<<<<

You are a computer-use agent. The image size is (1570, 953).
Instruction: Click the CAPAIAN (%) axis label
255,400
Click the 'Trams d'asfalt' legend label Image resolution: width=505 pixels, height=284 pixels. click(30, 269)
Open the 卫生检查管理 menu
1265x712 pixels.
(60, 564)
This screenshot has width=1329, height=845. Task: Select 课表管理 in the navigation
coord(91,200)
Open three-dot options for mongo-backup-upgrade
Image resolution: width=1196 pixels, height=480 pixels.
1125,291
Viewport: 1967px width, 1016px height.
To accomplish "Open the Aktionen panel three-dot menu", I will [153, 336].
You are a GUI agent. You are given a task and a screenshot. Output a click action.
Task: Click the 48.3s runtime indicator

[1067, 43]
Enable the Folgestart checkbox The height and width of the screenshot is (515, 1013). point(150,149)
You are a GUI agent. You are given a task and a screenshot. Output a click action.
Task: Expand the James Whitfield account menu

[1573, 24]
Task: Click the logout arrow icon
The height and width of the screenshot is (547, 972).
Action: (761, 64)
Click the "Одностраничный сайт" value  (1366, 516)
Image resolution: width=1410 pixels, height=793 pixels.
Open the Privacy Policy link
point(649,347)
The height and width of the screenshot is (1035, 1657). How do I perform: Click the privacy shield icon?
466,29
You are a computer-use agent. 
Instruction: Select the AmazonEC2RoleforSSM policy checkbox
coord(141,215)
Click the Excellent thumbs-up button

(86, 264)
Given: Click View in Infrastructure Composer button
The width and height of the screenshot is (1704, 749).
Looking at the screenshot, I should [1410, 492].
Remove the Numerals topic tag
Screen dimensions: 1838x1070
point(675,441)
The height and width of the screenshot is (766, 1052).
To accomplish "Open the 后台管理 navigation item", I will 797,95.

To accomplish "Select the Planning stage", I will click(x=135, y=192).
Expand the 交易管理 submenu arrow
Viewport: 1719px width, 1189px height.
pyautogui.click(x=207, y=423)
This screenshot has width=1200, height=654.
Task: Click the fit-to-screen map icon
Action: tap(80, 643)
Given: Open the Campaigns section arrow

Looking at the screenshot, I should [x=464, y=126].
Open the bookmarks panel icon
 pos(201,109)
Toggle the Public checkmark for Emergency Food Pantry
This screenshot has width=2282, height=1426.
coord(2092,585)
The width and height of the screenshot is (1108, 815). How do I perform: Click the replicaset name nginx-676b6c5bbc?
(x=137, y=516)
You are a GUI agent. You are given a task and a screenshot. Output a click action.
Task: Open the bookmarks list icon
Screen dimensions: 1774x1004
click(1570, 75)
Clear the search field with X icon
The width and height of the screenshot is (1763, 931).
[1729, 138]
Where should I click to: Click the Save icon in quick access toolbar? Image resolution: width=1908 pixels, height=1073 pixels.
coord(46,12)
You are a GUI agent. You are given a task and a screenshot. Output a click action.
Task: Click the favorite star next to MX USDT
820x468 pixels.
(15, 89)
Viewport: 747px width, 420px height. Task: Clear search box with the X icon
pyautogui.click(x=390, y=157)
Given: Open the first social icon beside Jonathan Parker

>>>>

● To do:
Find every line of the data that includes the string "three". Copy each of those lines.

● Solved problem:
Open three-dot options for mongo-backup-upgrade
To accomplish "Open the Aktionen panel three-dot menu", I will [153, 336].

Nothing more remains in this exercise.